Pictures are to be left out; otherwise, copy exactly the lines from the line containing "The width and height of the screenshot is (471, 265)." through the end of the data.

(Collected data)
== Segment start ==

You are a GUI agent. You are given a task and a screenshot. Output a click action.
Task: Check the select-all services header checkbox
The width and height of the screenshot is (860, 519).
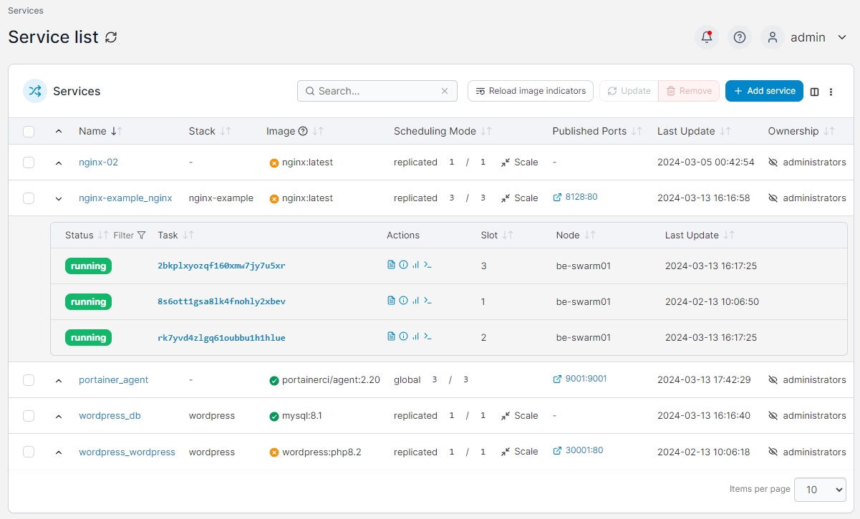tap(29, 132)
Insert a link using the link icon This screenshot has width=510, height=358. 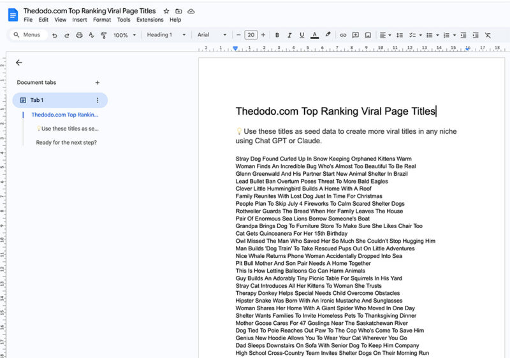[343, 35]
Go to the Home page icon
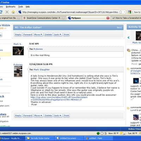The image size is (141, 141). point(13,12)
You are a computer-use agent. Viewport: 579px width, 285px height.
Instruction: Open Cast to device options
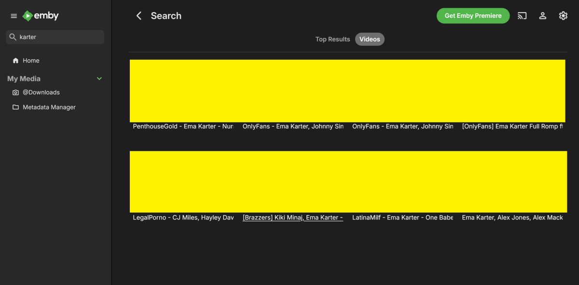click(x=522, y=15)
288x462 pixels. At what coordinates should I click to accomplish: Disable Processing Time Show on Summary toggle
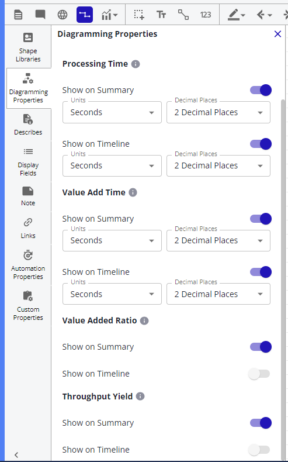pos(261,90)
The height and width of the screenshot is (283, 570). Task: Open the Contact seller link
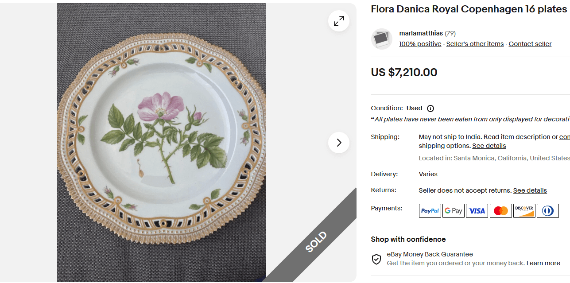pyautogui.click(x=530, y=44)
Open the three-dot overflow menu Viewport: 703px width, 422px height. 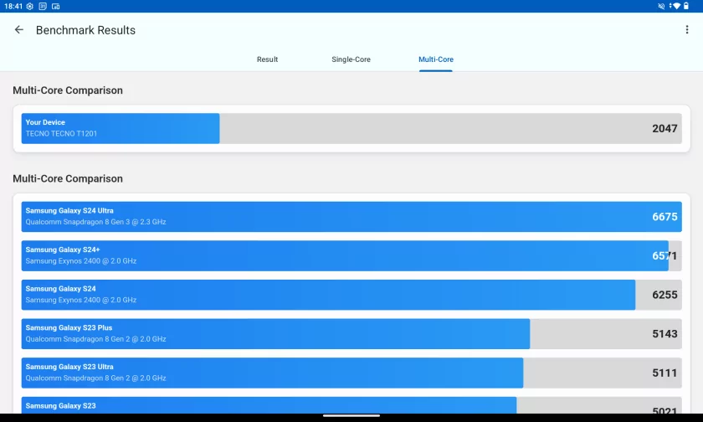click(x=687, y=30)
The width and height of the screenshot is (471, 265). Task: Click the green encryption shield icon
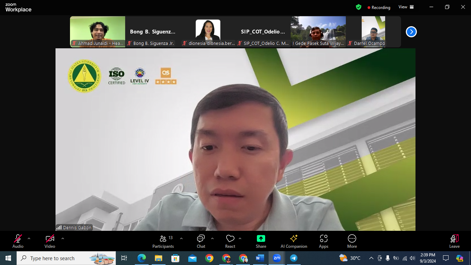pyautogui.click(x=359, y=7)
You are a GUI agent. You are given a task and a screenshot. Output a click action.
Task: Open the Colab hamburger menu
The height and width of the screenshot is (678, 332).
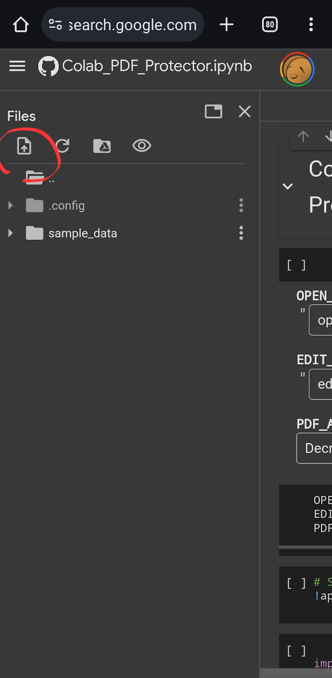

== Segment end ==

_Task solution:_
The width and height of the screenshot is (471, 265). Task: Click the green encryption shield icon
pyautogui.click(x=359, y=7)
You are a GUI agent. You are given a task and a screenshot. Output a click action.
Task: Open the Colab hamburger menu
The height and width of the screenshot is (678, 332).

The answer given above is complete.